Rioters rampaging through the United States Capitol, rioters destroying offices, rioters terrorizing journalists and officials, rioters freely exiting the building as police hold open the doors: January 6 was filled with painful and frightening images. One particularly striking photograph captured a group storming past John Trumbull’s grand history paintings, made in the early 19th century, in the Capitol Rotunda. The contrast between the militant, jeering mobs and Trumbull’s scenes of calm and civility—of the signing of the Declaration of Independence, of British Lieutenant General Charles Cornwallis’s surrender at Yorktown—was searing.
(The paintings emerged from the mayhem unscathed; other works of art, including a Chinese scroll, were reportedly damaged.)

After last Wednesday’s sea of images, I woke up Thursday thinking about another artwork from our nation’s early history: Gilbert Stuart’s 1796 portrait of George Washington.
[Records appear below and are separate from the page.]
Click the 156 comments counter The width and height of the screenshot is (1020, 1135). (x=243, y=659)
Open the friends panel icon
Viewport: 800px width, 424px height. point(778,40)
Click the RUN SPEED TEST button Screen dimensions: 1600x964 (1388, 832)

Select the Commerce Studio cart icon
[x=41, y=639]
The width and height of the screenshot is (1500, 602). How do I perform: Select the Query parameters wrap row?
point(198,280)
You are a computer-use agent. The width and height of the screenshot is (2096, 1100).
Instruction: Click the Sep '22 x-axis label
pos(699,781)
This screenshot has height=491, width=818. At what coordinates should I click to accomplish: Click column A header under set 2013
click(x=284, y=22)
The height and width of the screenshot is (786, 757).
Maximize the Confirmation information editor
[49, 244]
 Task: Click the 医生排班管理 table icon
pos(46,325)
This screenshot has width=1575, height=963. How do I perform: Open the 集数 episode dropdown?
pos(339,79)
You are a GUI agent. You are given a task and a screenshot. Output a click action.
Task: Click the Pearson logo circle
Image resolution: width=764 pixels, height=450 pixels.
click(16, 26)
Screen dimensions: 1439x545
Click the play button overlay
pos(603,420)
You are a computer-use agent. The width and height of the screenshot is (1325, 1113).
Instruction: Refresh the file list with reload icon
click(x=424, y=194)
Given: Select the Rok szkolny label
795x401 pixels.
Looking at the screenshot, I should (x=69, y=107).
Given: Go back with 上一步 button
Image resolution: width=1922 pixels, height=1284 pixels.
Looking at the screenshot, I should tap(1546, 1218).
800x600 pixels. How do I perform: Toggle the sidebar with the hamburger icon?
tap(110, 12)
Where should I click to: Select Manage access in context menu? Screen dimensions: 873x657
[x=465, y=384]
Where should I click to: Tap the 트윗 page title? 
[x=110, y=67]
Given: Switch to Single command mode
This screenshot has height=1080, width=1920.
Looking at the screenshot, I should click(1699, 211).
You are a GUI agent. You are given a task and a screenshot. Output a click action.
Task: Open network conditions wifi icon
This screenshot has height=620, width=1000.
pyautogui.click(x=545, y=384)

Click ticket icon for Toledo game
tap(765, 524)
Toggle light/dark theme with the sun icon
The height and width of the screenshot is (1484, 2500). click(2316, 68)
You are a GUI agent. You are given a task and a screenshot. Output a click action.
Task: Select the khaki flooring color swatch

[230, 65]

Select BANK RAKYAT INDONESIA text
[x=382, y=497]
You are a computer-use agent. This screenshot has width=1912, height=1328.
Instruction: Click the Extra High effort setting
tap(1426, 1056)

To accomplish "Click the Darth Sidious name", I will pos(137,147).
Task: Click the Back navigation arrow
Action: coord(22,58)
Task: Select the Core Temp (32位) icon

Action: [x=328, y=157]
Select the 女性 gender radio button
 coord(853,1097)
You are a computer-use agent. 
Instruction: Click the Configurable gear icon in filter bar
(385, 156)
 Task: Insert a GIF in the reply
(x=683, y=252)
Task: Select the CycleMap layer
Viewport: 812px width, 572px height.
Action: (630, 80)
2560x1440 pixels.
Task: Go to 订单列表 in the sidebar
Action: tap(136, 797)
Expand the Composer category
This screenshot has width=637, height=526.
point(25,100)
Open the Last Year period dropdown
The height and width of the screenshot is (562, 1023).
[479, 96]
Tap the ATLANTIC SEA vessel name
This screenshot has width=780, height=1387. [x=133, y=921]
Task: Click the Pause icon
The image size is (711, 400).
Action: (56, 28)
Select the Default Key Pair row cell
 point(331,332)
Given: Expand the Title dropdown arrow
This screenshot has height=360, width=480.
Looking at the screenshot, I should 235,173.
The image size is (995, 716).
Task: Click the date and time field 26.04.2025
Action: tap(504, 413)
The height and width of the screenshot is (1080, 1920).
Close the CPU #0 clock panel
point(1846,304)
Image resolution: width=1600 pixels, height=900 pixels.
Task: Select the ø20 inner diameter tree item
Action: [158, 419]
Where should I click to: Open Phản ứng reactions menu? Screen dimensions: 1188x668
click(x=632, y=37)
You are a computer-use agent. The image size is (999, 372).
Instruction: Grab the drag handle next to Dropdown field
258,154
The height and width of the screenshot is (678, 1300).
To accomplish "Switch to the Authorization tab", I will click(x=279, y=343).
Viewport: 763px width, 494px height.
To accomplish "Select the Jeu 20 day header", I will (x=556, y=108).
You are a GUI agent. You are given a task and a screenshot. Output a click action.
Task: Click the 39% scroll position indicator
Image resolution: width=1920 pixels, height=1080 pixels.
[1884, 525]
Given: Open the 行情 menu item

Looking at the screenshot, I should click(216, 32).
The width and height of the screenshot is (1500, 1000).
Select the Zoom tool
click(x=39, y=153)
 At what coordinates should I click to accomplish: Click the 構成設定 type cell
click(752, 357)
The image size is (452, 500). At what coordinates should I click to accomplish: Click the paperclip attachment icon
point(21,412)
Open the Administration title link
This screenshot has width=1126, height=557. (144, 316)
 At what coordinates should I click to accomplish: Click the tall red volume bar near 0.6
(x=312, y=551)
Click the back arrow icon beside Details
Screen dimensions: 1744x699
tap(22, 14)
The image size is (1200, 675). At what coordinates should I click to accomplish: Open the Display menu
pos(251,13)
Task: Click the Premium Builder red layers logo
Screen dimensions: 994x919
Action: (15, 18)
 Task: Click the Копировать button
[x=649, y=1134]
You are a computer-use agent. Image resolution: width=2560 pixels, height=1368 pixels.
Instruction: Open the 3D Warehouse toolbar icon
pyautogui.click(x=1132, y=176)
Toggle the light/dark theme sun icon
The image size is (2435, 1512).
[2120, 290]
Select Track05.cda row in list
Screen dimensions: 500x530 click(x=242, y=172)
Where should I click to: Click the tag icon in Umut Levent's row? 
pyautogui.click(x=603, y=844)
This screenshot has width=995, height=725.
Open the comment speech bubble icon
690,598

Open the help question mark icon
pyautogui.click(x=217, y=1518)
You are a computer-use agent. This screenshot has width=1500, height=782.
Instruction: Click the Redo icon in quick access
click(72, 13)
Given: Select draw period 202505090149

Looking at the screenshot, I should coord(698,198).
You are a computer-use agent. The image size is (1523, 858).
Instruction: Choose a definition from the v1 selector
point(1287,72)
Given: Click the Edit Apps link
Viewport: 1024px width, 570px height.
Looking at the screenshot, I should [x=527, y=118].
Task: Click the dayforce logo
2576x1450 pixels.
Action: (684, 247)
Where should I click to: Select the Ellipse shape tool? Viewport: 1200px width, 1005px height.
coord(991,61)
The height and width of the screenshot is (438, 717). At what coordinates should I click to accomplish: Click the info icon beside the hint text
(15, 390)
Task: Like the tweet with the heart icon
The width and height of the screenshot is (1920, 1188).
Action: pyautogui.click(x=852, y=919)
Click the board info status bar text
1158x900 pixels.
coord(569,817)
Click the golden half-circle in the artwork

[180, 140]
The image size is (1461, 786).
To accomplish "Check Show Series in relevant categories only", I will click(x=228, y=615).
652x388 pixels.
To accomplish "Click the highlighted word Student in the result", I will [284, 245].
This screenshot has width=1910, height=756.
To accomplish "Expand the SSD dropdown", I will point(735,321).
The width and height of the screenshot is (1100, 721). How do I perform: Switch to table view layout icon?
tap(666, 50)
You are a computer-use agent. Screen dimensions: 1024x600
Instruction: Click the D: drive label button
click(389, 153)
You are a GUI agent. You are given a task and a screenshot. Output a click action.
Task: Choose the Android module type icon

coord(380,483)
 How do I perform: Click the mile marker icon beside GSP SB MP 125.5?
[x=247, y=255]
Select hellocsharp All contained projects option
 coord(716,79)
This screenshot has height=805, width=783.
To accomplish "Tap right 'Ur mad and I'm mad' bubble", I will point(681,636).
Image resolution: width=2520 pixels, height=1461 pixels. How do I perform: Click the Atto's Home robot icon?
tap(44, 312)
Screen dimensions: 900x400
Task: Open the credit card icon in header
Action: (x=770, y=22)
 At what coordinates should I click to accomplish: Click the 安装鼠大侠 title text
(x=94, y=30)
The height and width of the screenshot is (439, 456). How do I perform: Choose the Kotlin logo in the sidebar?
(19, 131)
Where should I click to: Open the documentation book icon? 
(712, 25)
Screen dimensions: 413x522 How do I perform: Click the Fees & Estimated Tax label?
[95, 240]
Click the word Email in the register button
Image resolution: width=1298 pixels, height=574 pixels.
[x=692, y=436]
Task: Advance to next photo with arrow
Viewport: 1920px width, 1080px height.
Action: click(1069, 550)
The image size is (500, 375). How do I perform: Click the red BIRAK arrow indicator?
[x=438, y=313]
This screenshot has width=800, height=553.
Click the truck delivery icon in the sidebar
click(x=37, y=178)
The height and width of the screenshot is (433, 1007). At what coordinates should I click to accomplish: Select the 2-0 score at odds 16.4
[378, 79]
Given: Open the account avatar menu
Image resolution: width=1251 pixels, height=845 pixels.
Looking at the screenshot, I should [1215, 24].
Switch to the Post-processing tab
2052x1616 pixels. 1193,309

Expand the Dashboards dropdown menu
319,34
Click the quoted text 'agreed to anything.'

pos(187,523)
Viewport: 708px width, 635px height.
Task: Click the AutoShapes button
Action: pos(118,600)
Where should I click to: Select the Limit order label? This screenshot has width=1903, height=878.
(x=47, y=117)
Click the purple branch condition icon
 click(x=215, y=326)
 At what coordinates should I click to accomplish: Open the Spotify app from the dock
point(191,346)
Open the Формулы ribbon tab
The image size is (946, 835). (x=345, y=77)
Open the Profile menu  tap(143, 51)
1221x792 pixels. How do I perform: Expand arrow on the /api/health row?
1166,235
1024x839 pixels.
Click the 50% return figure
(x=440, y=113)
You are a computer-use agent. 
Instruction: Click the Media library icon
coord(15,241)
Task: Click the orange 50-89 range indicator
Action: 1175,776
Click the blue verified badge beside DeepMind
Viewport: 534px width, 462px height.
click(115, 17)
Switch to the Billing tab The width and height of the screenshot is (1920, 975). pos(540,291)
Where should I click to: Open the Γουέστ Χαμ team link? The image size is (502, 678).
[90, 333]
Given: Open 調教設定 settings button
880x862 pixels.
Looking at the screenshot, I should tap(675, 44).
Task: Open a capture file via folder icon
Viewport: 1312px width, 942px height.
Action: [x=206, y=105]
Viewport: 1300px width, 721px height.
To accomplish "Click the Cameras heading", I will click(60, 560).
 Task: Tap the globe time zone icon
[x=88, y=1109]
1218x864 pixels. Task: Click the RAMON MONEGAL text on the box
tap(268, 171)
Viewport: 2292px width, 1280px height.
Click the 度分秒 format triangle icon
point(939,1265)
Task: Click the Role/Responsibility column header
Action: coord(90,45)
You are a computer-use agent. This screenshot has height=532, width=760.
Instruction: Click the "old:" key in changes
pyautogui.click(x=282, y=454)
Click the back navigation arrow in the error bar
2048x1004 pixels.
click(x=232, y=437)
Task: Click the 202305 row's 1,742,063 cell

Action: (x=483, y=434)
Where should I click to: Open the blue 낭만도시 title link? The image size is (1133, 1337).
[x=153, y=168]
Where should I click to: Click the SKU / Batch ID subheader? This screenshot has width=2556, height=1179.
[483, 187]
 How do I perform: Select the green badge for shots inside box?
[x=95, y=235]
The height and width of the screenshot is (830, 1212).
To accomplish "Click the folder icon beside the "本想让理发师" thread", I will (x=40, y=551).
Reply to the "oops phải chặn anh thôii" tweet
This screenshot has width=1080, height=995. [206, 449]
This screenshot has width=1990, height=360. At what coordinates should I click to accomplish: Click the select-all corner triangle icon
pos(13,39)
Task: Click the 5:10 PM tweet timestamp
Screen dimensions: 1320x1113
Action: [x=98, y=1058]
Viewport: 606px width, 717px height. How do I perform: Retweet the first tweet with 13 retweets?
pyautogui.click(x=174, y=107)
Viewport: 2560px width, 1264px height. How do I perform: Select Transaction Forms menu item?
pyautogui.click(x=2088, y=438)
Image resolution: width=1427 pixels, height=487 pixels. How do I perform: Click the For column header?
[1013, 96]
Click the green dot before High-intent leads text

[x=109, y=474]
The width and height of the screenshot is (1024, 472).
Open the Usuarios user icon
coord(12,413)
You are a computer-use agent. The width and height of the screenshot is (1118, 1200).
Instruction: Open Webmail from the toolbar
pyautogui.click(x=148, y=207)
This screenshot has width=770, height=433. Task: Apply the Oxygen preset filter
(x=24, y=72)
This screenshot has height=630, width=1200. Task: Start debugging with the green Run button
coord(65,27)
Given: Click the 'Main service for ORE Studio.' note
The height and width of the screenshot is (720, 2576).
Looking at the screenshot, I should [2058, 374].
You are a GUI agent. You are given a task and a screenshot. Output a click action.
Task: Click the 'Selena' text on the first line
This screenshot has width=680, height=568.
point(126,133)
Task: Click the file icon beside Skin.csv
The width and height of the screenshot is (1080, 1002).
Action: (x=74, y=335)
Stuart never completed the painting; he kept it in his possession for the rest of his life, using it as a model for the many replicas he created over the years. Despite everything we have learned about Washington—his treatment of Native Americans, the fact that he was an enslaver—Stuart’s rosy depiction of him and the unfinished canvas’s great empty expanse has always struck a hopeful, lyrical chord with me.

It’s tempting to read this work as putting forward a set of claims about democracy, about the way our system dispenses with pomp and formality and is always open, always unfinished, always subject to change. After last week, though, this kind of interpretation just seems quaint, as old fashioned as Trumbull’s stiff protagonists. Yet again and now more than ever, we are faced with the fragility of values that once seemed unshakable to so many. Where will we go next?